▶ [The task]: Each record below needs to be written out exactly as it reads.

─── The data ───

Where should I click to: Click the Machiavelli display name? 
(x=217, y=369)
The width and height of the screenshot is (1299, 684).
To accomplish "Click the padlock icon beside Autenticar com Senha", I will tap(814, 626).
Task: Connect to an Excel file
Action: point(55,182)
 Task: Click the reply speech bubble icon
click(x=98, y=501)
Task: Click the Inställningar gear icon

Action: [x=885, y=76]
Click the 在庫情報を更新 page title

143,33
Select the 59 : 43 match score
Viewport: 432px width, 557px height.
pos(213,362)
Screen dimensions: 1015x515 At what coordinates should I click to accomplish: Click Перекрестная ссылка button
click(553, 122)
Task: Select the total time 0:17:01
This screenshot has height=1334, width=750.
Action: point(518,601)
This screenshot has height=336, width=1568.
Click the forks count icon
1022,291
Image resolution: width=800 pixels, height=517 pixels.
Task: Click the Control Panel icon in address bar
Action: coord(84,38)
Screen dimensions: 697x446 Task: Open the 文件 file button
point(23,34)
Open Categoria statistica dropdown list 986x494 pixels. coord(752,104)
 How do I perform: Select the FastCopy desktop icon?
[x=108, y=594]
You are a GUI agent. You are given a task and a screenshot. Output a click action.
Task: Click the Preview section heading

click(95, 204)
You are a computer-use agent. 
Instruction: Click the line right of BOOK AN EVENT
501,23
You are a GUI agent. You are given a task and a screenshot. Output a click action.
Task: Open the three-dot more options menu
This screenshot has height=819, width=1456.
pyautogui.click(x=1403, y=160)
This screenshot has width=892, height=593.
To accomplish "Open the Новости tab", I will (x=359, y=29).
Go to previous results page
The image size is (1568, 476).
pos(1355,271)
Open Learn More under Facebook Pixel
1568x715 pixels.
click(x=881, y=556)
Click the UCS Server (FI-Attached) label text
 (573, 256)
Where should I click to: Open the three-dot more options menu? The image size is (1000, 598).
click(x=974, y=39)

───

▶ [Written answer]:
Where should I click to: Click the Machiavelli display name? 
(x=217, y=369)
The width and height of the screenshot is (1299, 684).
To accomplish "Click the padlock icon beside Autenticar com Senha", I will tap(814, 626).
Task: Connect to an Excel file
Action: point(55,182)
 Task: Click the reply speech bubble icon
click(x=98, y=501)
Task: Click the Inställningar gear icon

Action: [x=885, y=76]
Click the 在庫情報を更新 page title

143,33
Select the 59 : 43 match score
Viewport: 432px width, 557px height.
pos(213,362)
Screen dimensions: 1015x515 At what coordinates should I click to accomplish: Click Перекрестная ссылка button
click(553, 122)
Task: Select the total time 0:17:01
This screenshot has height=1334, width=750.
Action: point(518,601)
This screenshot has height=336, width=1568.
Click the forks count icon
1022,291
Image resolution: width=800 pixels, height=517 pixels.
Task: Click the Control Panel icon in address bar
Action: coord(84,38)
Screen dimensions: 697x446 Task: Open the 文件 file button
point(23,34)
Open Categoria statistica dropdown list 986x494 pixels. coord(752,104)
 How do I perform: Select the FastCopy desktop icon?
[x=108, y=594]
You are a GUI agent. You are given a task and a screenshot. Output a click action.
Task: Click the Preview section heading

click(95, 204)
You are a computer-use agent. 
Instruction: Click the line right of BOOK AN EVENT
501,23
You are a GUI agent. You are given a task and a screenshot. Output a click action.
Task: Open the three-dot more options menu
This screenshot has height=819, width=1456.
pyautogui.click(x=1403, y=160)
This screenshot has width=892, height=593.
To accomplish "Open the Новости tab", I will (x=359, y=29).
Go to previous results page
The image size is (1568, 476).
pos(1355,271)
Open Learn More under Facebook Pixel
1568x715 pixels.
click(x=881, y=556)
Click the UCS Server (FI-Attached) label text
 (573, 256)
Where should I click to: Open the three-dot more options menu? The image size is (1000, 598).
click(x=974, y=39)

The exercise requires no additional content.